In this study, we used EQUC to compare microbial abundance and diversity of paired peri-urethral specimens to microbial abundance and diversity of voided urines obtained by standard clean catch urine collection method or the Peezy midstream device. We hypothesized that voided urines obtained using Peezy have less contribution from the urethra, peri-urethra, vulva and vagina than voided samples obtained by typical clean catch techniques.
METHODS:
This is a cross-sectional pilot cohort study of participants from two randomized trials with Loyola IRB-approval. The first trial randomized 40 women into one of two arms of a voided urine collection study (standard clean catch technique using a castile soap wipe versus a “modified clean catch” approach that did not involve a castile soap wipe). Only the 20 women enrolled into the standard clean catch method using a castile soap wipe were included in this analysis because our “modified technique” demonstrated no superiority over the standard clean catch technique. The second trial randomized 42 women to use the Peezy device with a castile soap wipe versus using the Peezy device without the castile soap wipe.
Recruitment:
Adult women 18 or older who were employees or students of the Loyola University Hospital System and/or Loyola University Health Sciences Campus were invited to participate in this IRB approved trial. Women were included if they could speak fluent English, were ambulatory, could view video-based instruction for the collection method, and answered yes to the query “do you feel your bladder is full enough to void.” Women were excluded if they had a history of recurrent UTI (3 or more UTI in the last year or 2 in the last six months), pelvic organ prolapse, urinary urgency incontinence or urinary stress incontinence.

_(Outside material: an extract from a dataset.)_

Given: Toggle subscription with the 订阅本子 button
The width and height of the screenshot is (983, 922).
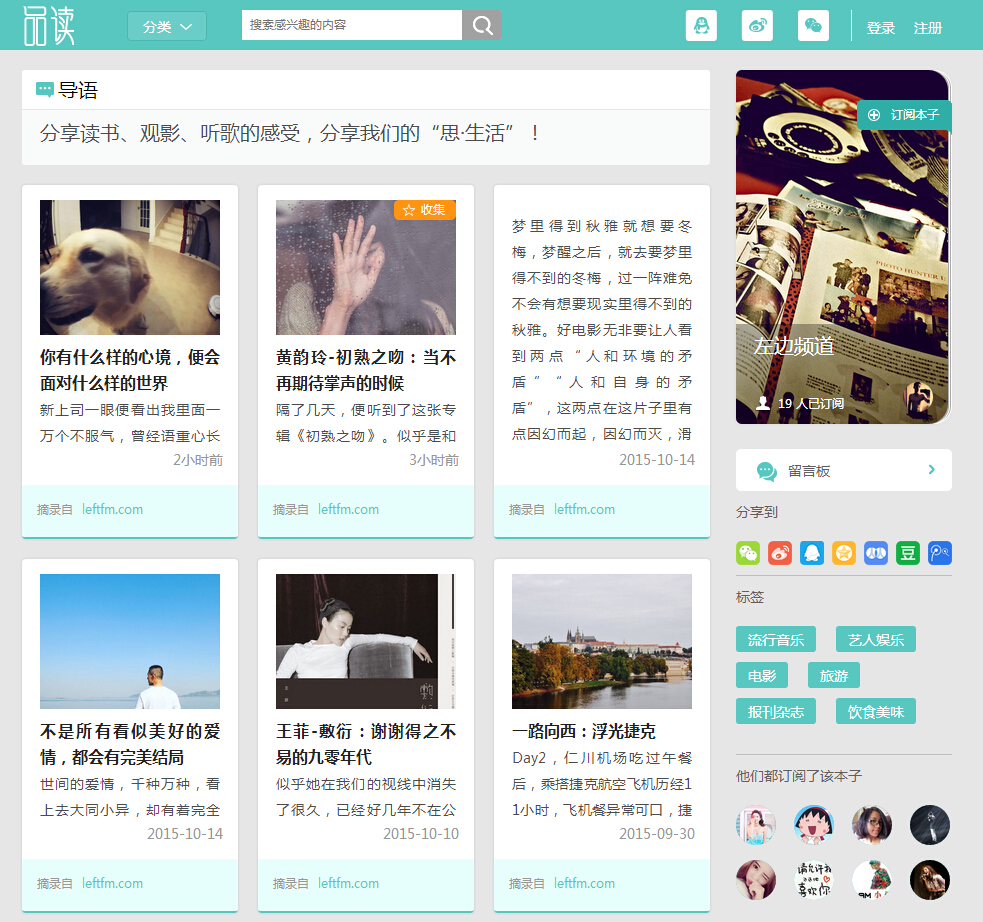Looking at the screenshot, I should coord(904,115).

Other exclusion criteria included current use of antibiotics, post-menopausal status, pregnancy, current menstruation or the use of intermittent self-catheterization. Following a signed informed consent, participants completed three forms: Demographic information, the Pelvic Floor Distress Inventory-20 [19], and the UTISA questionnaire [20] in which the participant rates the severity and bother for seven common UTI symptoms. All participants were enrolled and samples were collected at the Loyola University Outpatient Urogynecology clinic and the Clinical Research Office, and all bacterial detection was performed at the Center for Translational Research and Education. Participants received a $5 gift card.
Sample Collection:
After watching a video detailing proper sample collection, each participant provided a peri-urethral swab and voided urine specimen. For women in the standard clean catch cohort, participants washed their hands with soap and water before collecting a peri-urethral sample with the provided swab. Participants then used a castile soap wipe to cleanse the peri-urethral area by wiping from front to back before partially voiding into the toilet, then collecting midstream urine in a sterile cup. For women in the two Peezy cohorts, participants washed their hands with soap and water before collecting a peri-urethral sample with the provided swab. Half of the participants, randomized to the Peezy with wipe, then used the castile soap wipe to cleanse the peri-urethral area by wiping from front to back before voiding into the device (PZW). The other half voided into the device without using a castile soap wipe (PZ). The Peezy device was held below the perineum and the participants urinated into the device, which allows the initial stream (approximately ten milliliters of urine) to pass through into the toilet (Figure 1). This initial stream causes the expansion of a cellulose sponge that, when engaged, forces the midstream urine into a sterile urine collection tube through a one-way valve. Once finished voiding, participants held the Peezy device over the toilet to allow excess urine to flow through the device. Participants then unscrewed the sterile collection tube from the device and placed the provided cap onto the tube.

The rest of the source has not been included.